One federally financed study is tracking 217 couples taking part in an annual “marriage checkup” that essentially offers preventive care, like an annual physical or a dental exam.

“You don’t wait to see the dentist until something hurts — you go for checkups on a regular basis,” said James V. Córdova, an associate professor of psychology at Clark University in Worcester, Mass., who wrote “The Marriage Checkup” (Jason Aronson, 2009). “That’s the model we’re testing. If people were to bring their marriages in for a checkup on an annual basis, would that provide the same sort of benefit that a physical health checkup would provide?”

I’m mixed on this one. Having watched my first brief marriage implode, I know it takes two committed people to make those vows worth anything, not merely the desperate attempts of one half.

But the sweetie and I did try counseling a few times, and it taught us some useful lessons. Our therapist, Marc, was just what we needed: funny, warm — and tough. Whatever problem is poisoning  a marriage, he sternly told us, each of us owns 50 percent of it, not the comforting fiction of, say, 15 percent or five percent. It’s so easy to finger-point and blame. “If only he”, “She always…”

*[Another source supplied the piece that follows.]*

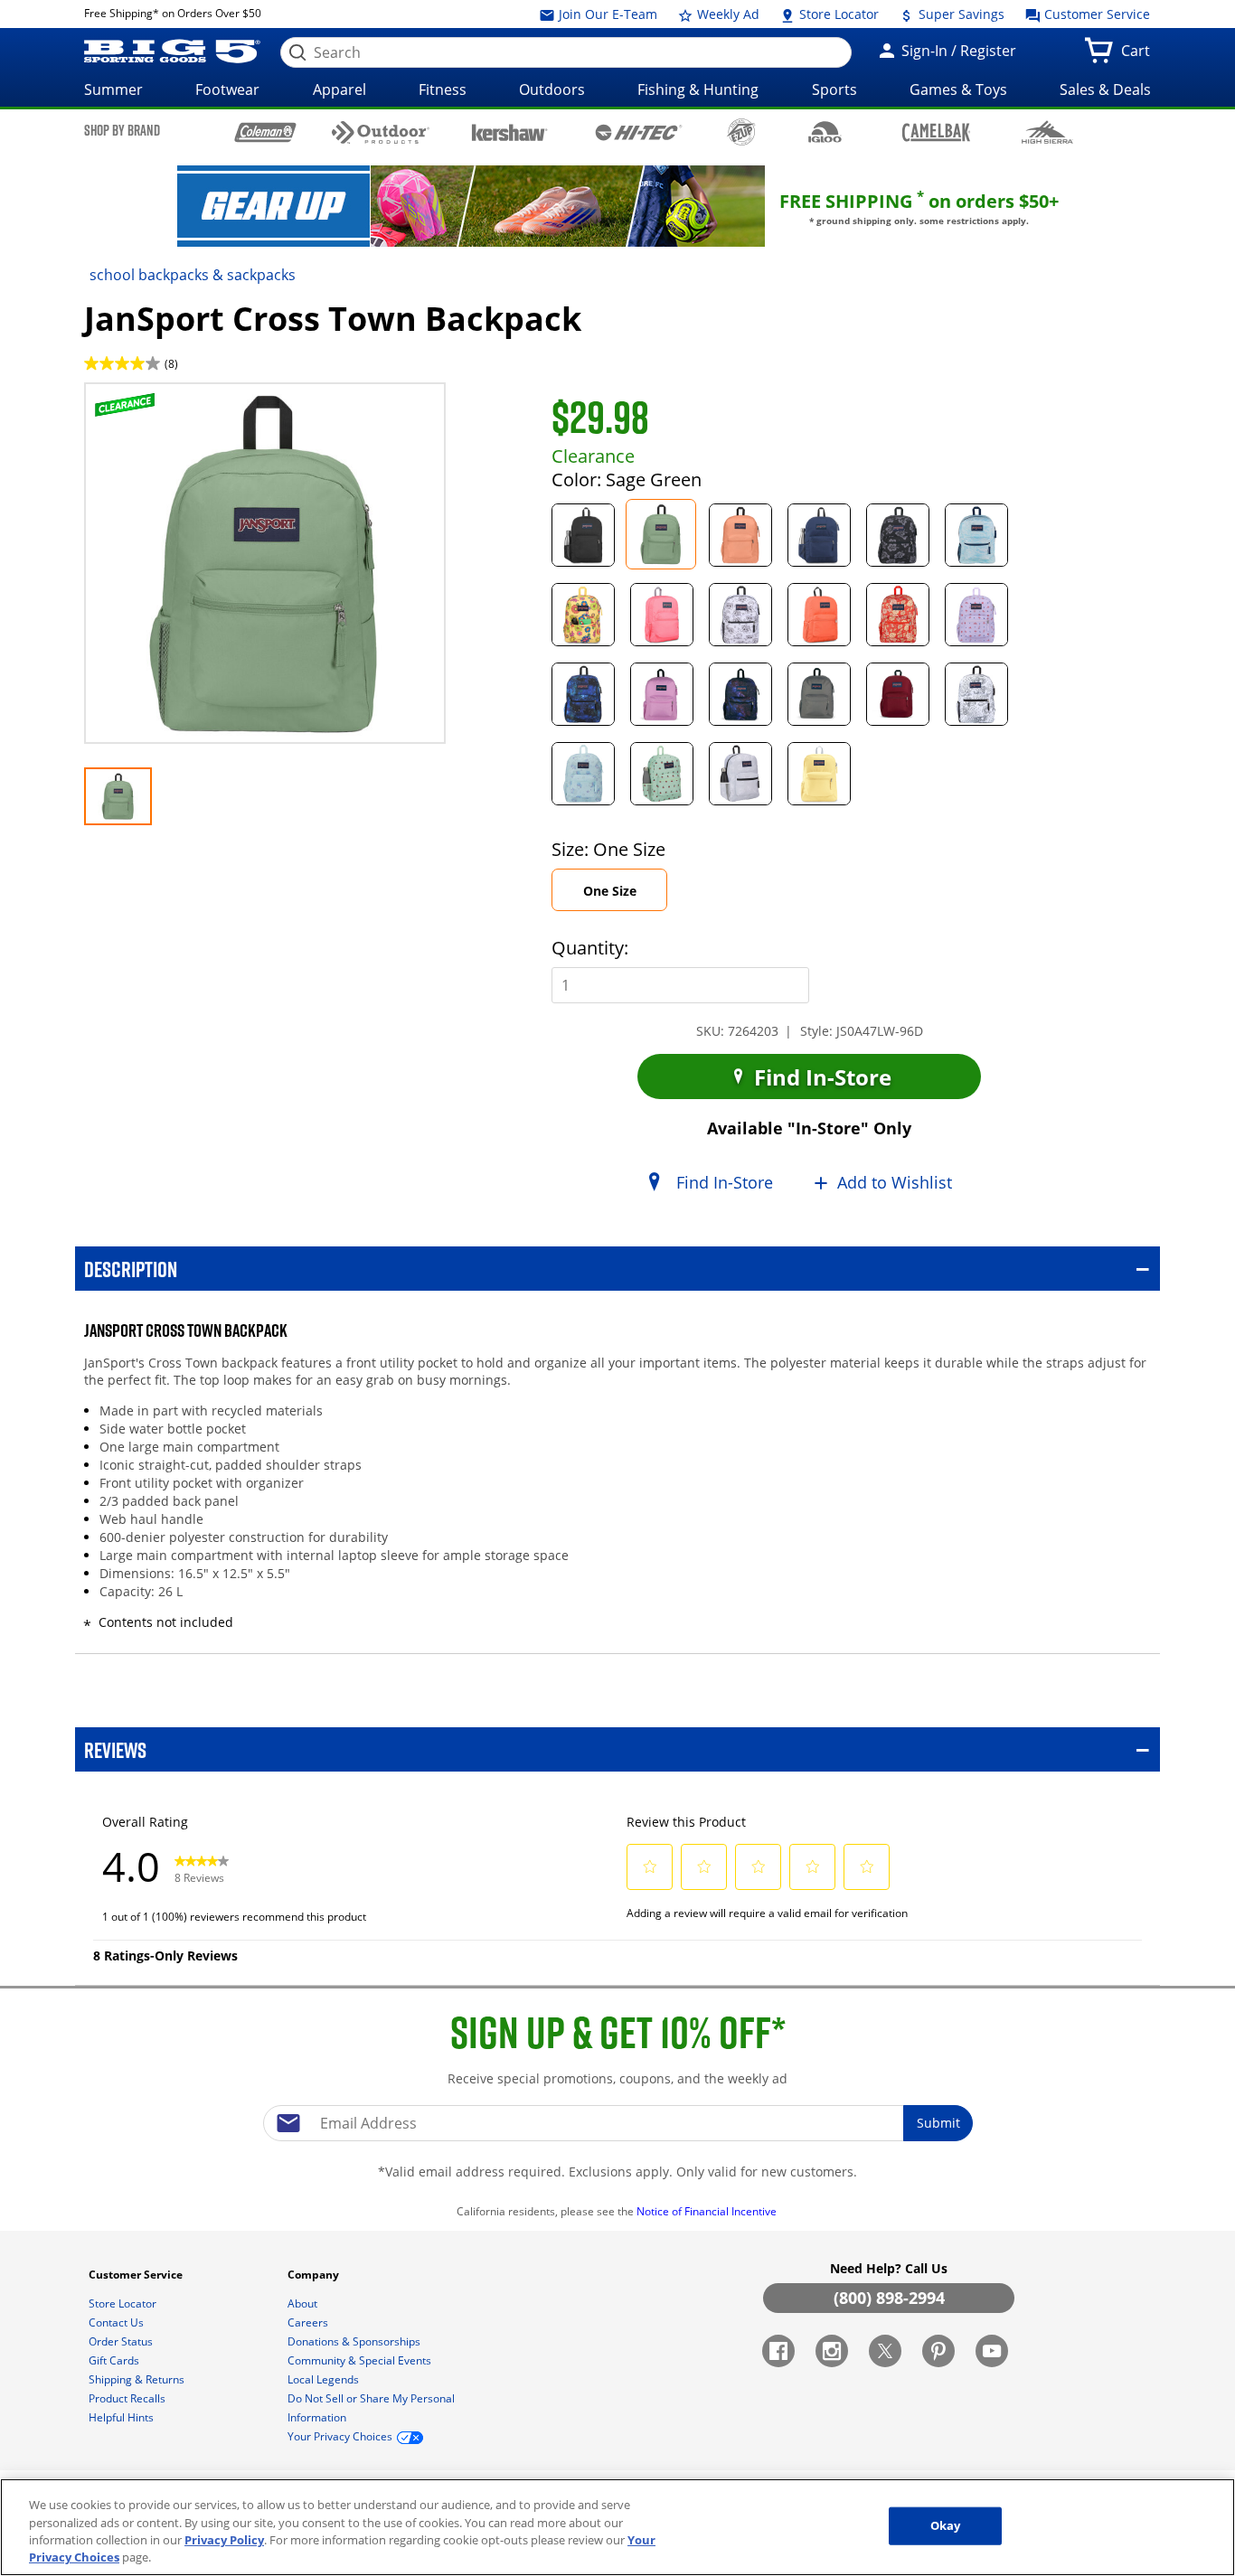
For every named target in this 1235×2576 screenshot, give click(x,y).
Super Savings (959, 14)
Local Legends (325, 2379)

Much harder to acknowledge and name the individual demons we each bring to the most intimate relationship in life.

We haven’t seen Marc in years but his lessons have stayed with us. In the old days, our fights were crazy — we’re stubborn, stuck in our ways, used to getting what we want. It’s been a decade now, so we know each other’s trigger points and when we’ve hit them, or are about to. We’re a lot better at apologizing, and quickly.

It’s not easy to soften and change. You have to want it.

Have you tried couples counseling? How did it turn out for you?